**TRY IT:**
Going down the listing below, print exactly each line from the one with "Dicembre 2010 (25, 2395)" up to and including the one with "Giugno 2013 (23, 2178)", and skip the rest.

# # # #

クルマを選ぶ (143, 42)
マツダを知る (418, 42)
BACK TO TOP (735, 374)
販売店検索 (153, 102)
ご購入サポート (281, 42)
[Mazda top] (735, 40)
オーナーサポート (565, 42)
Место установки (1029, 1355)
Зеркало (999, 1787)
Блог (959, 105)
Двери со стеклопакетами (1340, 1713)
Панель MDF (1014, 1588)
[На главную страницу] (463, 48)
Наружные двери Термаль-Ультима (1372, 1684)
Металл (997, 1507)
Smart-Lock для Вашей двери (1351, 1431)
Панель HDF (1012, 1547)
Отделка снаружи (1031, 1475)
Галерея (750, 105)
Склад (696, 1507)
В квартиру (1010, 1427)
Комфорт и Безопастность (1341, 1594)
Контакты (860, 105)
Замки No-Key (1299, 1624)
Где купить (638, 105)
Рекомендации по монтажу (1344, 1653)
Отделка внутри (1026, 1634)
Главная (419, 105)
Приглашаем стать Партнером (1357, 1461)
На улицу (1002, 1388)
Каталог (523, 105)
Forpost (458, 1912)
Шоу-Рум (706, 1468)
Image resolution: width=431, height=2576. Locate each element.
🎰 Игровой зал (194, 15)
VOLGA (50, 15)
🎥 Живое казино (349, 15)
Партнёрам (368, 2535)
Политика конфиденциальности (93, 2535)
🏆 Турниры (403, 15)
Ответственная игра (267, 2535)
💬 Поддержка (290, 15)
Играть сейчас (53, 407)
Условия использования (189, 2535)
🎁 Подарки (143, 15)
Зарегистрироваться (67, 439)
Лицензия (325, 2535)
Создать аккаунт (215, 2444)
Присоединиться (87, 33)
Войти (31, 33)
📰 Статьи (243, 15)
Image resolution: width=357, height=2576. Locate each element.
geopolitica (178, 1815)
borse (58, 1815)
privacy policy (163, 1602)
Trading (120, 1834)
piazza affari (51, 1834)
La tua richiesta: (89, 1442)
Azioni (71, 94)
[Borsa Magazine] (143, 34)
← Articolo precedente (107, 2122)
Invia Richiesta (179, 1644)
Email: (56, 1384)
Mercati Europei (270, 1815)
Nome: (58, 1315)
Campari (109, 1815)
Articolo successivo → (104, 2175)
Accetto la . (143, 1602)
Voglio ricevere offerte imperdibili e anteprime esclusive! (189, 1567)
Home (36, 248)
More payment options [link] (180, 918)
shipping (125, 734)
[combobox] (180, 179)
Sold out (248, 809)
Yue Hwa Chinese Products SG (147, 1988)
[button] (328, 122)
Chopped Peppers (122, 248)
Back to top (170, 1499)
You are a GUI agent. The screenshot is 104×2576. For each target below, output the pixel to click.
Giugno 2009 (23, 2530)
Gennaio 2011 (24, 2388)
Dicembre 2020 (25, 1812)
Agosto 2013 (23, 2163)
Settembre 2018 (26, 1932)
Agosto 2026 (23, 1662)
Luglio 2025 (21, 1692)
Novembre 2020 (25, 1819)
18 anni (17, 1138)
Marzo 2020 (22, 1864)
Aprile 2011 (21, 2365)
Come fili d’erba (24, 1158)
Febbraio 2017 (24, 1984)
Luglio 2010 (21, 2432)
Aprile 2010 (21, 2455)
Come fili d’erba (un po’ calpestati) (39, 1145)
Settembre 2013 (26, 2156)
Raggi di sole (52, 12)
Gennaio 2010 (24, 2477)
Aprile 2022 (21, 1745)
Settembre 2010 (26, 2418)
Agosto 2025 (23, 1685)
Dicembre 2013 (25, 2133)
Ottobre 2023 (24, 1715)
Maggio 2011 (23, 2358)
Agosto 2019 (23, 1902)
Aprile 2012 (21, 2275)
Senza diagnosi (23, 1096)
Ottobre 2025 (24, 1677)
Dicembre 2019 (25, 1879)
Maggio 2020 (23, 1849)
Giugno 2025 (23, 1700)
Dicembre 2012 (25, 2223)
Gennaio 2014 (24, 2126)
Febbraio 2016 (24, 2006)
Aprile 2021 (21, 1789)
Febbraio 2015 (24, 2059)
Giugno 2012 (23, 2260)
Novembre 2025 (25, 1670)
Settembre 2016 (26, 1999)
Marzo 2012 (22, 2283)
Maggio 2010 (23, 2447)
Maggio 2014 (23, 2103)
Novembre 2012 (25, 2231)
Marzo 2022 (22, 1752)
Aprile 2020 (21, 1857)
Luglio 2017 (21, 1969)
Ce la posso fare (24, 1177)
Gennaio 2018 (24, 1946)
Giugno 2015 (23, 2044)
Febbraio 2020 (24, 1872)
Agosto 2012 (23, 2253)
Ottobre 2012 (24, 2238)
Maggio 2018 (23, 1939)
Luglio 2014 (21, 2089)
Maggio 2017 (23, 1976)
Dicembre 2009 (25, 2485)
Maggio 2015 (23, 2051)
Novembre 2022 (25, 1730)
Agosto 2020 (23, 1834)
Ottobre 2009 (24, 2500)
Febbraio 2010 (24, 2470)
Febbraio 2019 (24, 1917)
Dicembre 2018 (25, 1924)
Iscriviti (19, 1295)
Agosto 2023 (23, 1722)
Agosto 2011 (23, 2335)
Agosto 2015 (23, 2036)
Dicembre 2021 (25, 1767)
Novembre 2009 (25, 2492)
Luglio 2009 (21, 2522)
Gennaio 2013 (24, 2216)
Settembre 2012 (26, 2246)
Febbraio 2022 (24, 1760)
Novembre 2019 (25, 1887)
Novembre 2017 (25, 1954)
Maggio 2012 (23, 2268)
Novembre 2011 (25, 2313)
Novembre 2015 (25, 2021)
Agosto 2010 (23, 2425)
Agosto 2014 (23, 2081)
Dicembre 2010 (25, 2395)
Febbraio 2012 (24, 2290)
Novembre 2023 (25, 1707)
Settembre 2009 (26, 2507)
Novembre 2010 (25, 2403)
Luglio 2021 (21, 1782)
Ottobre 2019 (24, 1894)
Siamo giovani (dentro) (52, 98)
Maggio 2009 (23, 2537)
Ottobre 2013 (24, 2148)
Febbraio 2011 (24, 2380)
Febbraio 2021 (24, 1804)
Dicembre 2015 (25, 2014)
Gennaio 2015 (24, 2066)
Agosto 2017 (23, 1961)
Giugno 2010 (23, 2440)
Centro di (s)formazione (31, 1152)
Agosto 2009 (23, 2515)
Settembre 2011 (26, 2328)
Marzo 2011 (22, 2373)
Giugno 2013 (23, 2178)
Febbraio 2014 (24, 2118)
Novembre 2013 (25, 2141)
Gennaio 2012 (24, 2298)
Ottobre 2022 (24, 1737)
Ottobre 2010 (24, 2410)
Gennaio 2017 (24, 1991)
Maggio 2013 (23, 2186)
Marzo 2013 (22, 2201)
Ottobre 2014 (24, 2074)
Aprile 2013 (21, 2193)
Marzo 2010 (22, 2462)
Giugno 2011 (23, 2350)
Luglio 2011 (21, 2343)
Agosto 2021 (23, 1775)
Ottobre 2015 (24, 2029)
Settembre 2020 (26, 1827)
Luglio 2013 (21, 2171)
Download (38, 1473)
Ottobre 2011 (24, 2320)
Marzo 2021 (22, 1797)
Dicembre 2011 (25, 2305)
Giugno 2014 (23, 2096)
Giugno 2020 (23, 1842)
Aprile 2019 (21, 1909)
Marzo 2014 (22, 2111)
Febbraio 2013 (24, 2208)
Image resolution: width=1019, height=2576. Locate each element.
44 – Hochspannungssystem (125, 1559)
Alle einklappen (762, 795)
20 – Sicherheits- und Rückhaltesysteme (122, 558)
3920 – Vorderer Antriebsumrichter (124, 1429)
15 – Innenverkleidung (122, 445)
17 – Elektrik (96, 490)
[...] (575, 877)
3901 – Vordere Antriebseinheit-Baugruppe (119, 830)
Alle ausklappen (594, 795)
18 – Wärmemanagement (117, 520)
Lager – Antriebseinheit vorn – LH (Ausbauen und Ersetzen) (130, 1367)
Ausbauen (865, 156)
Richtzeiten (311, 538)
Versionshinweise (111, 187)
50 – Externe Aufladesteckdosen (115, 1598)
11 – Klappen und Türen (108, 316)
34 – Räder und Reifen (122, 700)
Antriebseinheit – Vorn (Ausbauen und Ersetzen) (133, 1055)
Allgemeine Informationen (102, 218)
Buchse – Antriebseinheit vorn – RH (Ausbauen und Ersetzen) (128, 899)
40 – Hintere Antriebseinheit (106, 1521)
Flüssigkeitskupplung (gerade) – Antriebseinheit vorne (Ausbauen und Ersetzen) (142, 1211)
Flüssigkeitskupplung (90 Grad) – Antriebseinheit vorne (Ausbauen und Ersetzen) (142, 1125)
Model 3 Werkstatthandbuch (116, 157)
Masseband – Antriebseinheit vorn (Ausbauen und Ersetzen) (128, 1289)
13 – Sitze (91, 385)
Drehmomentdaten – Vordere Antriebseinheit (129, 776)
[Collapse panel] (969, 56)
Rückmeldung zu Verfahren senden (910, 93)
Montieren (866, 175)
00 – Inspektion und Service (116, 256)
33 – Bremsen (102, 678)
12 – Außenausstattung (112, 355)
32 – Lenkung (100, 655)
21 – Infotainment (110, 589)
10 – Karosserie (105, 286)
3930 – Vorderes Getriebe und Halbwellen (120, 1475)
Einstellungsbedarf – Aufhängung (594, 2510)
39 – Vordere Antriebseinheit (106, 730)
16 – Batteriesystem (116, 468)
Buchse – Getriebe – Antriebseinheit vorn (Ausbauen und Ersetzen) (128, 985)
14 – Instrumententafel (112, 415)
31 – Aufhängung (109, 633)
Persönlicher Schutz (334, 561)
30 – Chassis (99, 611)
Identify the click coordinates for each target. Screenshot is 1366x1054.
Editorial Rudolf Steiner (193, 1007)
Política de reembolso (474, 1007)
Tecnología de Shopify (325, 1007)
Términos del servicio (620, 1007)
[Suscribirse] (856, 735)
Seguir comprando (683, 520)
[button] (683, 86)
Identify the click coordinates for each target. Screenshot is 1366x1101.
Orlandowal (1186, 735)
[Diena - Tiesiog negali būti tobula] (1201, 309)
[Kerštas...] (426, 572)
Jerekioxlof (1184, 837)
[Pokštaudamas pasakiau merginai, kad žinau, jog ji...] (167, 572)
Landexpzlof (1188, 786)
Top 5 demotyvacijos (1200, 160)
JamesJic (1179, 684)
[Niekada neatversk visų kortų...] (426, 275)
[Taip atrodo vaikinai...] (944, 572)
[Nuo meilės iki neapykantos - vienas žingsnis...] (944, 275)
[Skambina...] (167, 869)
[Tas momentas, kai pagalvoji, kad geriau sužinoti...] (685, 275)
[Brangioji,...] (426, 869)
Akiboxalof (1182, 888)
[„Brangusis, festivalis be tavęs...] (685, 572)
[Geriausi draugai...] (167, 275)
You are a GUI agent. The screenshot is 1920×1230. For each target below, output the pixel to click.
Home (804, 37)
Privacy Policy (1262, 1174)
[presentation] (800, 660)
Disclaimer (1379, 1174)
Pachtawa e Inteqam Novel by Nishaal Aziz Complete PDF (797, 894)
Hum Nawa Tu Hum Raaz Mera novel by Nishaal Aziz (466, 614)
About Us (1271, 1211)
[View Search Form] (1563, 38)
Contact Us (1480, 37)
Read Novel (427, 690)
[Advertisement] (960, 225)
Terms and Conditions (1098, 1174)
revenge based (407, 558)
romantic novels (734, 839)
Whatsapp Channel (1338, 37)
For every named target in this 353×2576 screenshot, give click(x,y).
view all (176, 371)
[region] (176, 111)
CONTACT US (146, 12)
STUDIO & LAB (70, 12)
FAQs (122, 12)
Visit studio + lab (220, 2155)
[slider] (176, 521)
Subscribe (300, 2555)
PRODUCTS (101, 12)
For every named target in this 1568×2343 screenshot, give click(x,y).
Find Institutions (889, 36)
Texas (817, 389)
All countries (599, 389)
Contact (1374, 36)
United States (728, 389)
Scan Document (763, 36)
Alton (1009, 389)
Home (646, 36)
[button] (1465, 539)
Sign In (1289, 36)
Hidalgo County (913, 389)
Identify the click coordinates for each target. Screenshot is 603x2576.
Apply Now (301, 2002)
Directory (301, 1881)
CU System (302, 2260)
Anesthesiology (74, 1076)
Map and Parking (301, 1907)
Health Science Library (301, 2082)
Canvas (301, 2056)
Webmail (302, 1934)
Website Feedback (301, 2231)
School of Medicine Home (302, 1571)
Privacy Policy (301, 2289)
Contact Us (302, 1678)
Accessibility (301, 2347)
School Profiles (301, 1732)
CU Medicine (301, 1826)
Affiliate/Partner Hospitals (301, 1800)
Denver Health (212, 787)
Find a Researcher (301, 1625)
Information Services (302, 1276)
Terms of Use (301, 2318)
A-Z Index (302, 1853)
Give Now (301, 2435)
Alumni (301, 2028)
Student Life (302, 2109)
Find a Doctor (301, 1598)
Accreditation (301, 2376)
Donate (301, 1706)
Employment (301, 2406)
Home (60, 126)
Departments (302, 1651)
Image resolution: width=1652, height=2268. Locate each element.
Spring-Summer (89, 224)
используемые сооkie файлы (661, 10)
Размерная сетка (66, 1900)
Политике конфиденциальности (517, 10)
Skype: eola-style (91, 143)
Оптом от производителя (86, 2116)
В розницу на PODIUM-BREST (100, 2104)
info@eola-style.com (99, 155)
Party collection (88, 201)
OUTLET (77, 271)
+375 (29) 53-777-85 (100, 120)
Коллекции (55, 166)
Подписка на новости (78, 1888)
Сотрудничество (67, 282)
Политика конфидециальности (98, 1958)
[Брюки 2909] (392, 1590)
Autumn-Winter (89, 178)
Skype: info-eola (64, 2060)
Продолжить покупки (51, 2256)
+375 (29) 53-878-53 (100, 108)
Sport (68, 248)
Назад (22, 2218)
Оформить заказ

# # # #

**PROBLEM SOLUTION:**
Dicembre 2010 (25, 2395)
Febbraio 2012 (24, 2290)
Novembre 2023 (25, 1707)
Settembre 2009 (26, 2507)
Novembre 2010 (25, 2403)
Luglio 2021 (21, 1782)
Ottobre 2019 (24, 1894)
Siamo giovani (dentro) (52, 98)
Maggio 2009 (23, 2537)
Ottobre 2013 (24, 2148)
Febbraio 2011 (24, 2380)
Febbraio 2021 (24, 1804)
Dicembre 2015 (25, 2014)
Gennaio 2015 (24, 2066)
Agosto 2017 (23, 1961)
Giugno 2010 (23, 2440)
Centro di (s)formazione (31, 1152)
Agosto 2009 (23, 2515)
Settembre 2011 (26, 2328)
Marzo 2011 (22, 2373)
Giugno 2013 (23, 2178)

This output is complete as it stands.